任务说明: 请把从含有“Open second Bảng xếp hạng standings link”的那一行到含有“coord(398,192)”的那一行（首尾都算）整理成 Markdown 表格，设“序号”和“内容”两列，跳过空行，图片不要放进结果里。

所给条目:
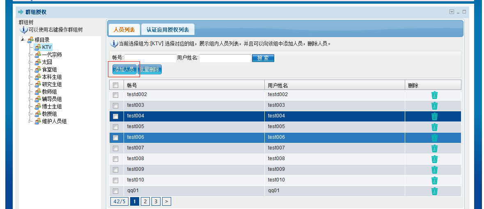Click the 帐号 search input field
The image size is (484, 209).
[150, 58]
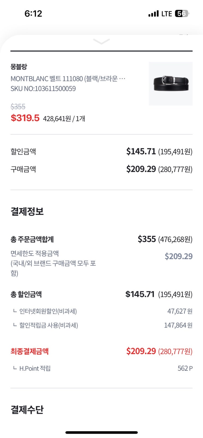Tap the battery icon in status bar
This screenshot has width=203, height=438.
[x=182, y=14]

==

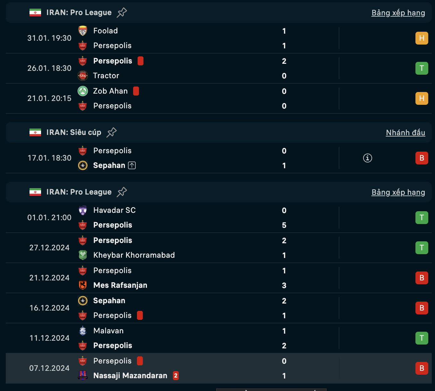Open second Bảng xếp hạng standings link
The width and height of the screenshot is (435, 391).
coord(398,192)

任务结果:
| 序号 | 内容 |
|---|---|
| 1 | Open second Bảng xếp hạng standings link |
| 2 | The width and height of the screenshot is (435, 391). |
| 3 | coord(398,192) |